Joxian: Primero Joxe Mari y ahora esto.
Miren: No es lo mismo. Mi hijo jugándose la vida por Euskal Herria y esta gentuza que no para de explotar al pueblo. Pues donde las dan, las toman.
Joxian: ¿Gentuza? ¡Si ayer mismo estuviste tomando café con ella!
Miren: Ayer era ayer; hoy es otro día. Ya no hay amistad. Vete haciéndote a la idea.
Joxian: Ya, pero, tantos años, ¿no te da pena?
Miren: A mí me da pena Euskal Herria. Y mi hijo.
En la penúltima escena del tercer capítulo de Patria, el matrimonio mantiene esa exagerada conversación por la que el realismo derrapa.
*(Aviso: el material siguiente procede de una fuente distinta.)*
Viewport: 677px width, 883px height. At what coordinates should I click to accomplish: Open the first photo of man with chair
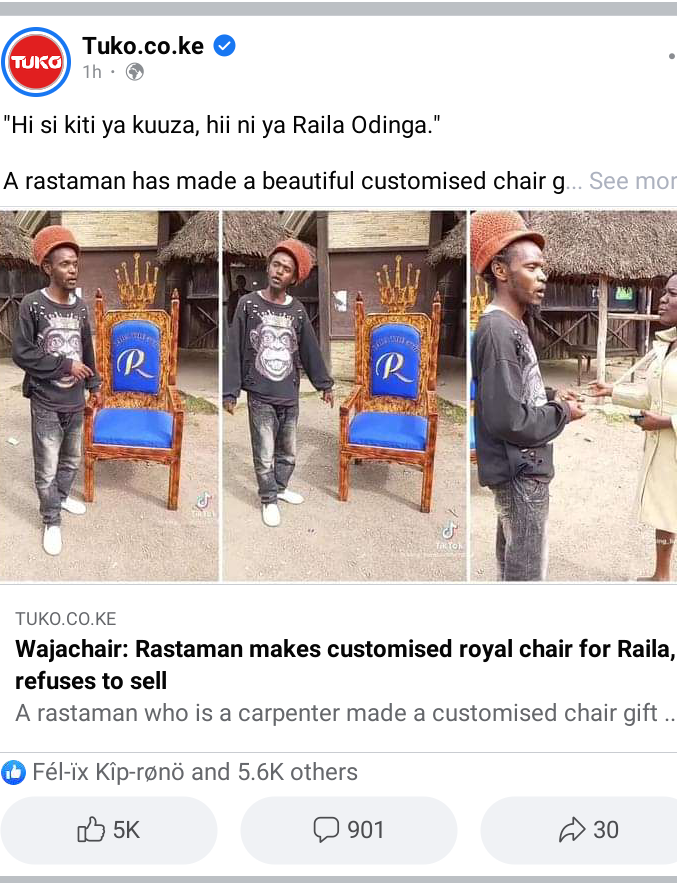[109, 395]
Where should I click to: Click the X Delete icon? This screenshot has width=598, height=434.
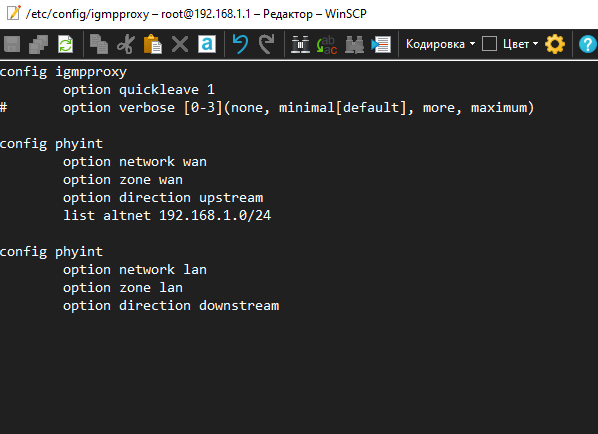(180, 44)
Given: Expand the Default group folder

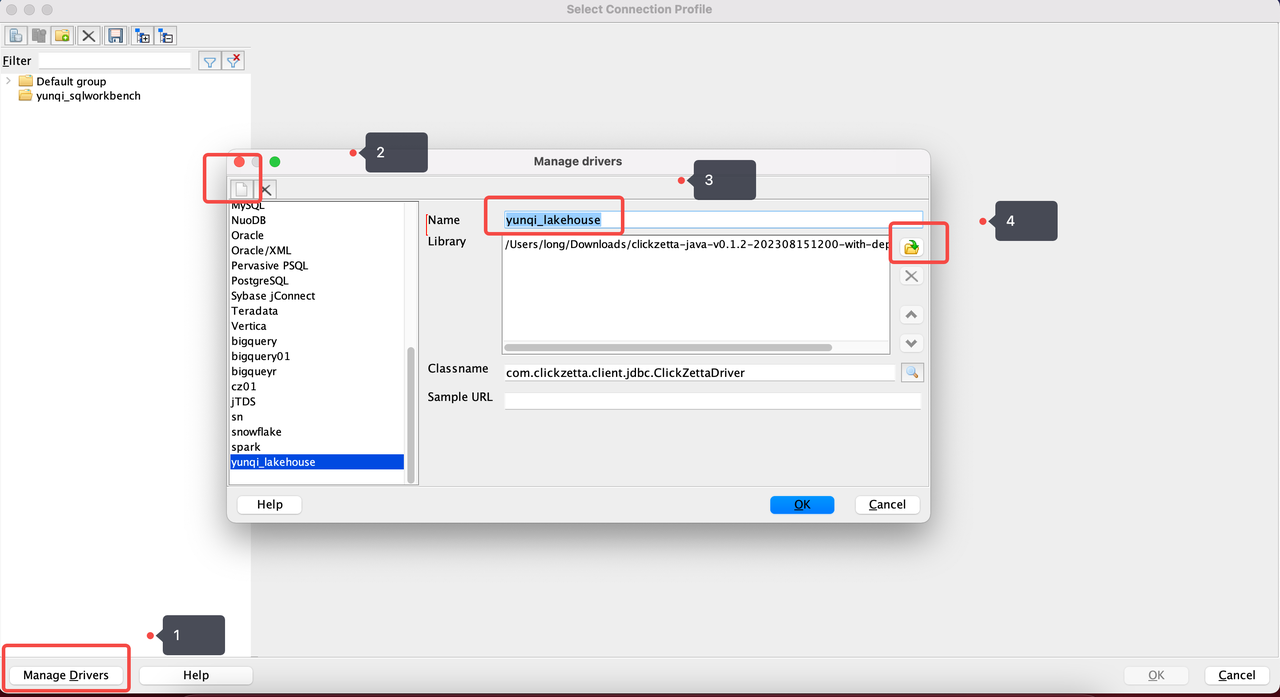Looking at the screenshot, I should pyautogui.click(x=9, y=81).
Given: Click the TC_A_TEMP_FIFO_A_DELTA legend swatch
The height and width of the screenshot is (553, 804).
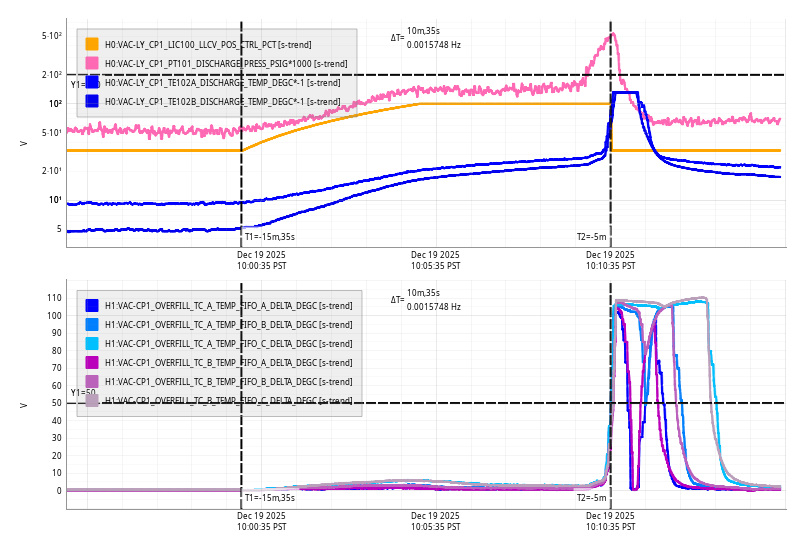Looking at the screenshot, I should pyautogui.click(x=92, y=305).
Los problemas de verosimilitud y equilibrio dramático que se advertían en los dos primeros episodios — en especial con Miren — no terminan de enmendarse. Se agravan. Esta transformación súbita: “Ayer era ayer; hoy es otro día”. Un arco de transformación recorrido al ritmo de Usain Bolt. El perro de Pavlov hecho conflicto dramático: veo unas pintadas → te odio. Sí, por supuesto, está la huida de Joxe Mari y el registro policial, pero hay que sembrar mucho más audiovisualmente hablando para que el odio cotidiano resulte más creíble: miradas de sospecha, gestos sutiles de desprecio, increpaciones en voz baja, leves enfados entre café y café, un alzar la voz por teléfono… ¡Algo que nos evite la transición supersónica entre el churro compartido por la tarde y el escupitajo de silencio a la mañana siguiente! Esa cena en el salón encapsula la dificultad por retratar el mal. Porque si se te va la mano desembocas en el villano de opereta. Y la grandeza a la que aspira Patria — y ya dijimos que supone una tarea dificilísima — es la del matiz.